Curious to learn more about Machine Learning at Shopify? Check out this blog on Building Shopify Inbox’s Message Classification Model.

Want to get started with Dataflow ML? Check out this docs page.

AI Summary and Description: Yes

**Summary:** The text discusses Shopify’s integration of AI-powered search capabilities into its platform, specifically focusing on the implementation and challenges of real-time embeddings for enhancing search accuracy. The use of machine learning primitives and streaming pipelines emphasizing performance optimization is highlighted, which offers insights into modern AI application development for e-commerce professionals.

**Detailed Description:**

The document outlines Shopify’s efforts to enhance the online shopping experience through the integration of sophisticated AI and machine learning technologies. Central to this endeavor is the implementation of real-time embeddings, which significantly improve the platform’s search functionality. Here are the key points and insights:

– **AI-Powered Search Integration:**
– Shopify has implemented AI capabilities into its storefronts to enhance search functionality.
– Semantic search has improved by understanding user intent rather than relying on simple keyword matching. This increases the relevance of product results and boosts sales for merchants.

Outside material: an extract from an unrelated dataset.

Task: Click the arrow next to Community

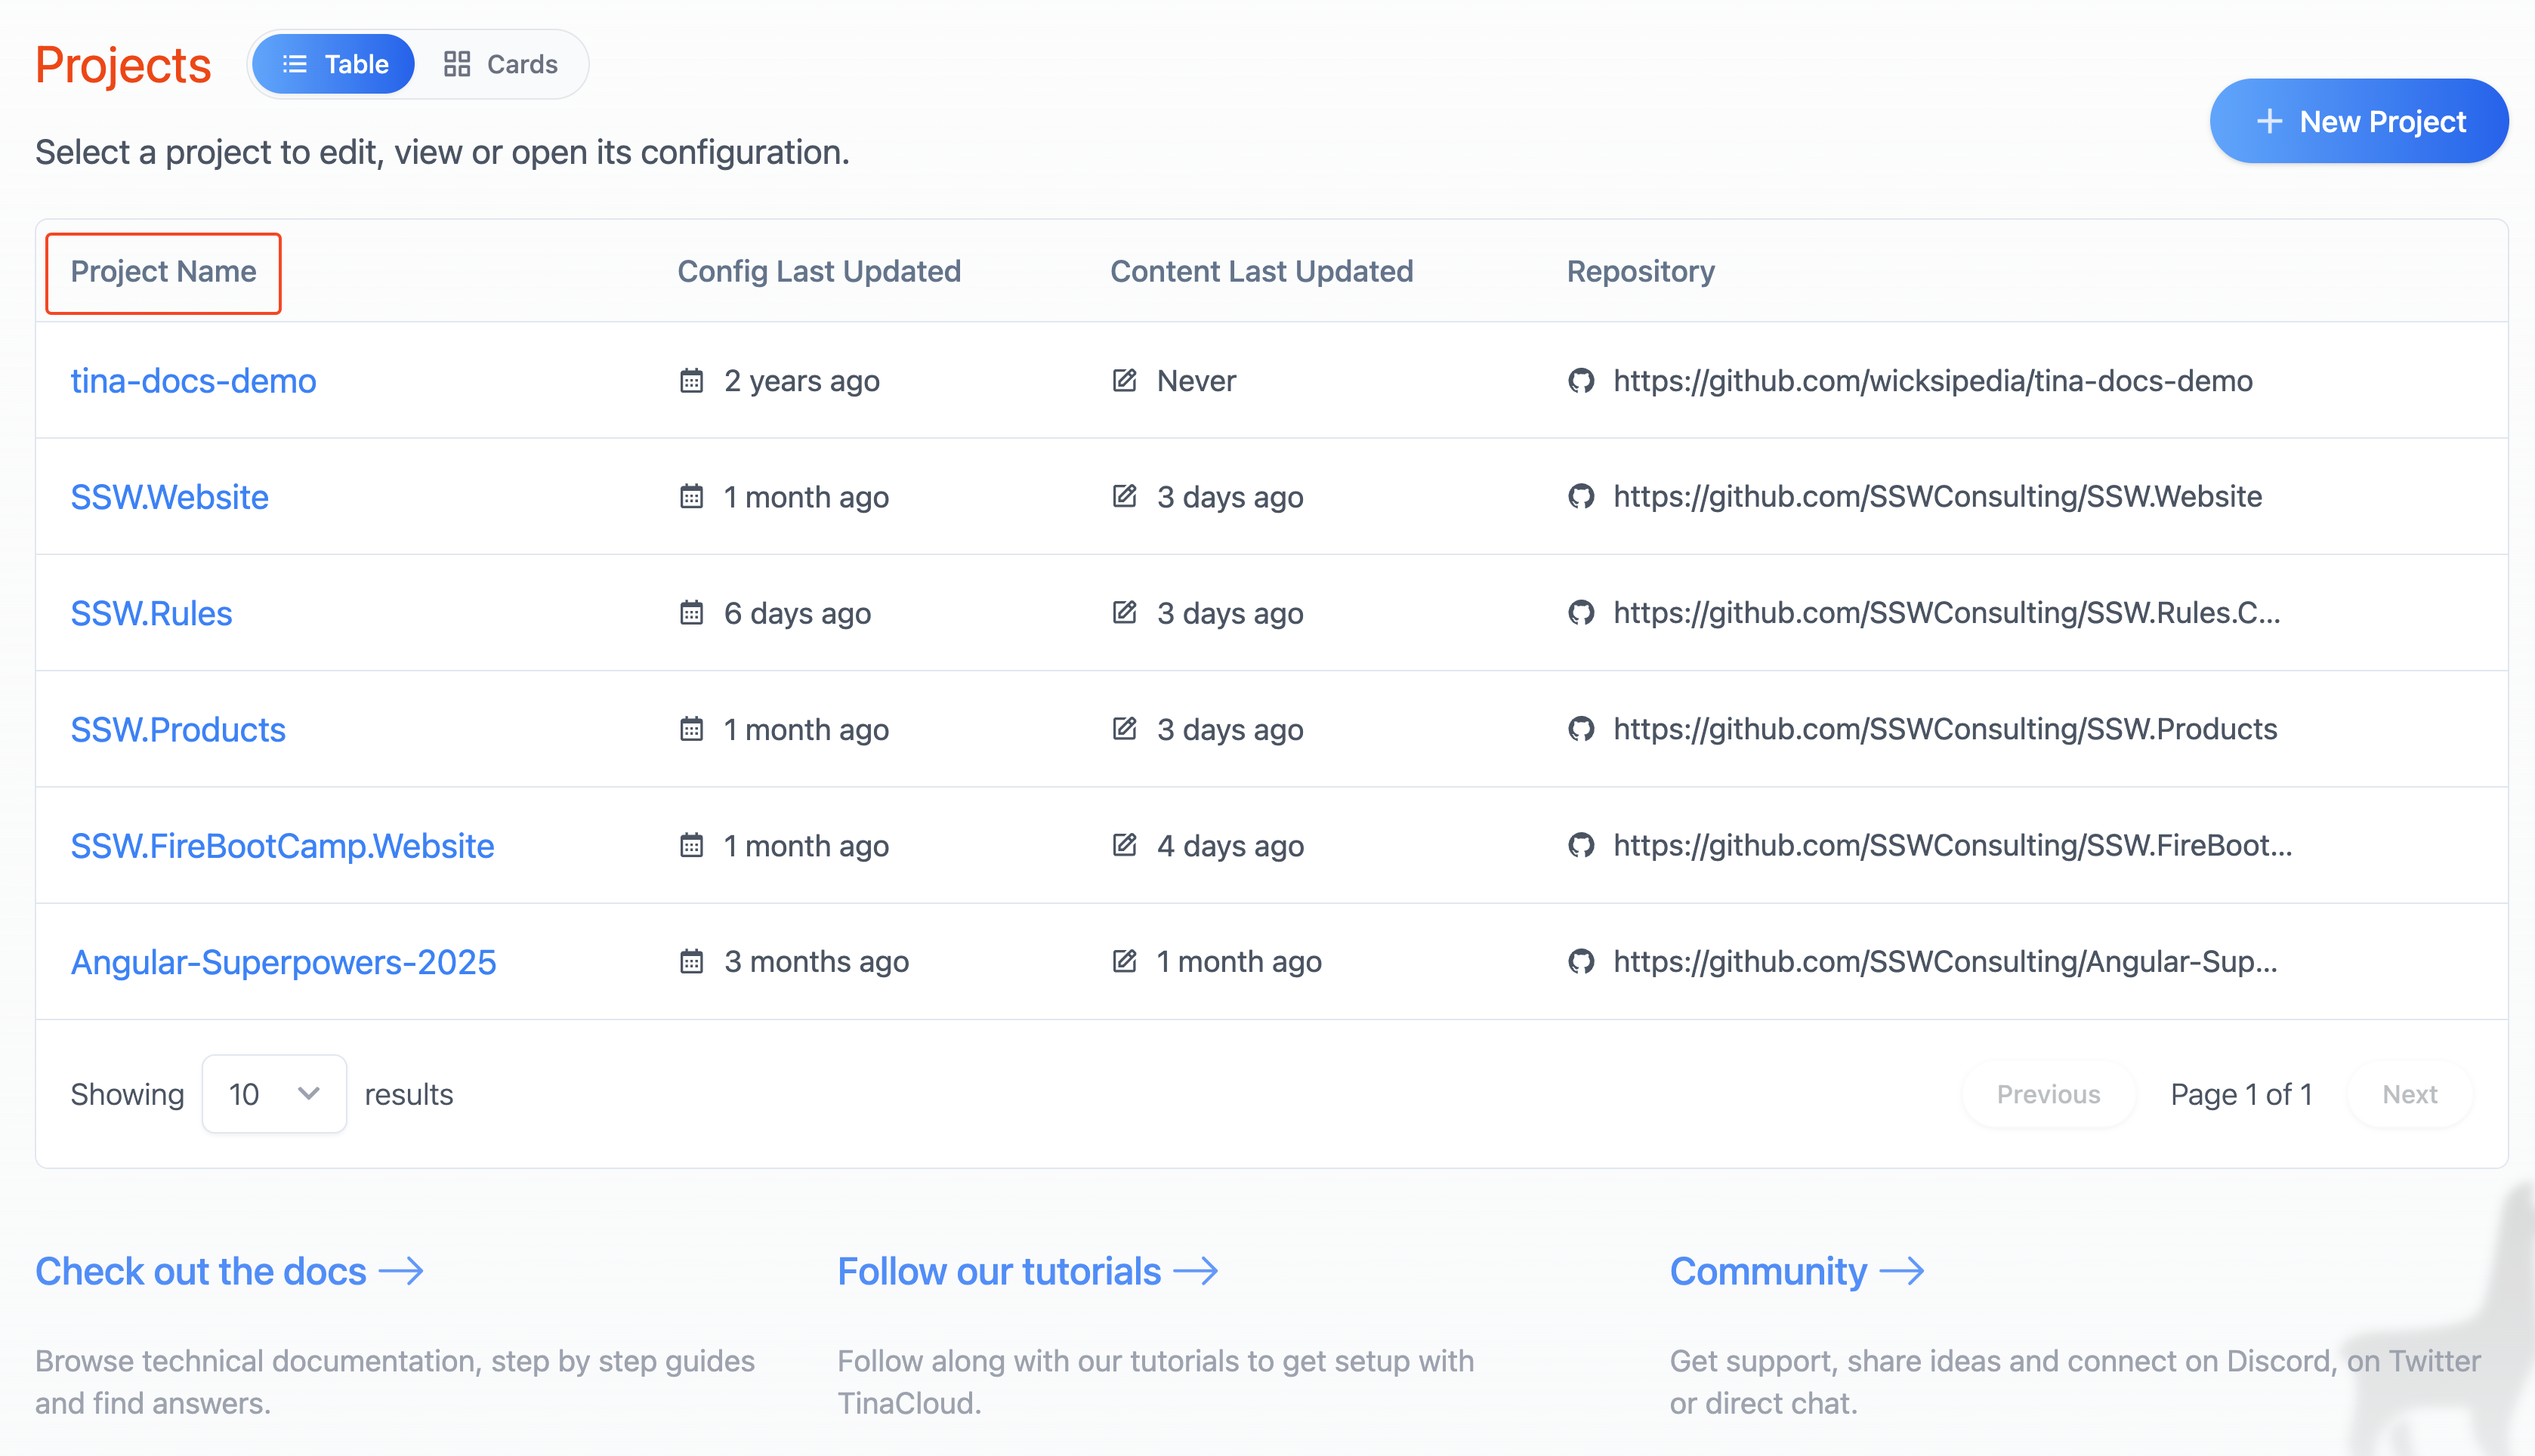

– **Foundational Machine Learning Assets:**
– Shopify is creating reusable machine learning primitives that allow for the development of sophisticated AI systems, crucial for features like Storefront Search.
– The process utilizes **embeddings**: converting textual and visual content into numerical vectors for similarity measurements.

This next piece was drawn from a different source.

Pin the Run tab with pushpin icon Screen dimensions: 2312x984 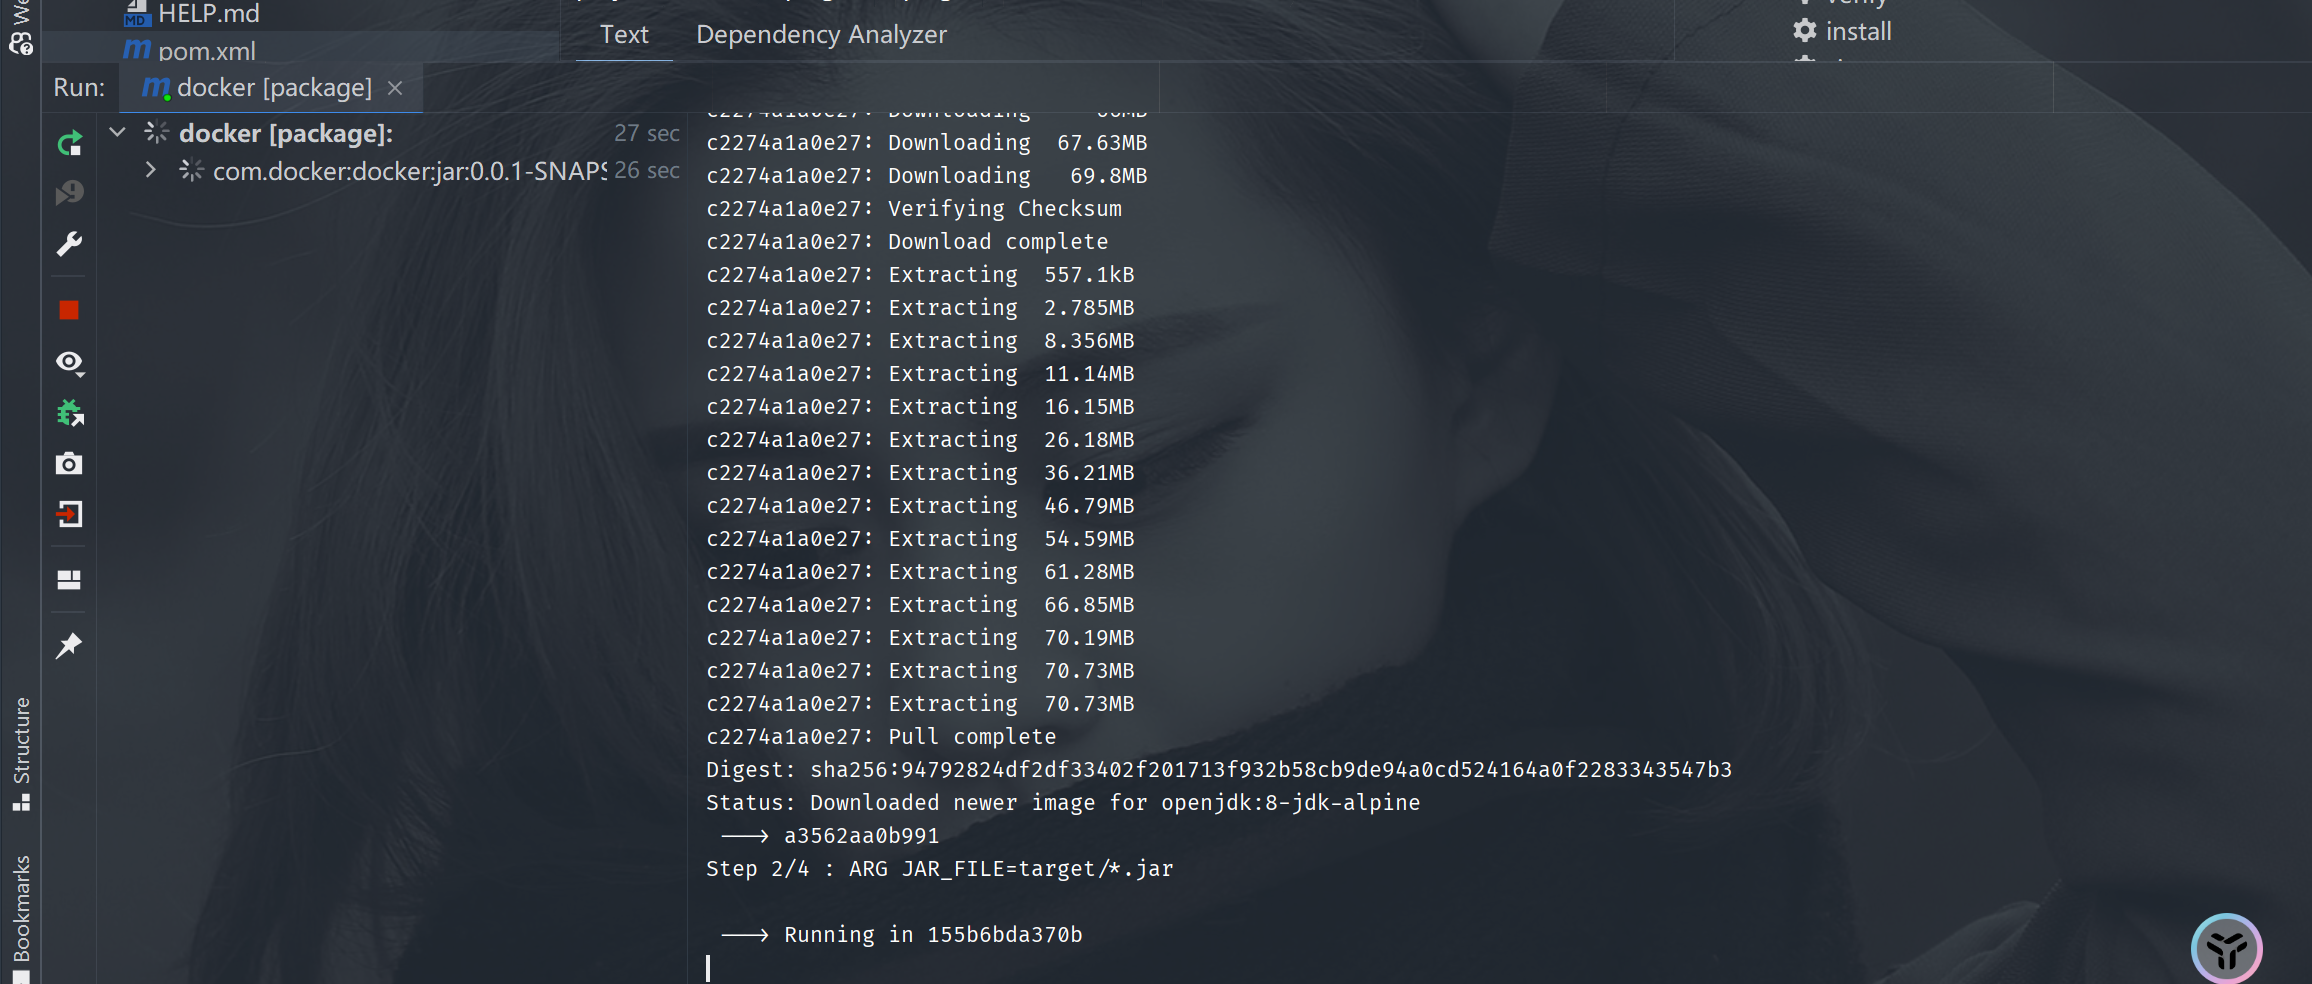click(69, 646)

– **Real-Time Embedding Processing:**
– Shopify employs a streaming pipeline producing approximately 2,500 embeddings per second, ensuring that product updates are available in near real-time to enhance user experience.
– The architecture utilizes Google Cloud’s Dataflow service, recognized for its hosting and scalability, to facilitate processing.

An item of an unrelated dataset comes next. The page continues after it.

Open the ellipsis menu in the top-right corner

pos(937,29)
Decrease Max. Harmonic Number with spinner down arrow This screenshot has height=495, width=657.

– **Challenges and Solutions:**
– Managing memory and GPU utilization are critical challenges, with experiments in optimizing these factors via changes in worker configurations and process management.
– The document discusses strategies like minimizing memory footprint, balancing between GPU utilization and cost through efficient threading and batching processes.

– **Performance Optimization:**
– The paper notes the trade-offs between cost, throughput, and latency, indicating a strategic focus on maintaining a seamless, real-time experience for users despite potential increases in pipeline complexity.
– Continuous optimization practices are emphasized, including exploration around model loading and process management.

– **Future Directions:**
– Shopify is focusing on further developing its centralized ML capabilities and investigating other problem-solving opportunities using machine learning, indicating a commitment to innovation and improvement in user experience.

Overall, this analysis of Shopify’s use of machine learning highlights the importance of technological integration in enhancing e-commerce platforms, providing valuable insights for professionals in AI, cloud infrastructure, and security. The detailed exploration of real-time ML pipelines and the resulting implications underlines the significance of effective resource management and architectural choices in deploying AI at scale.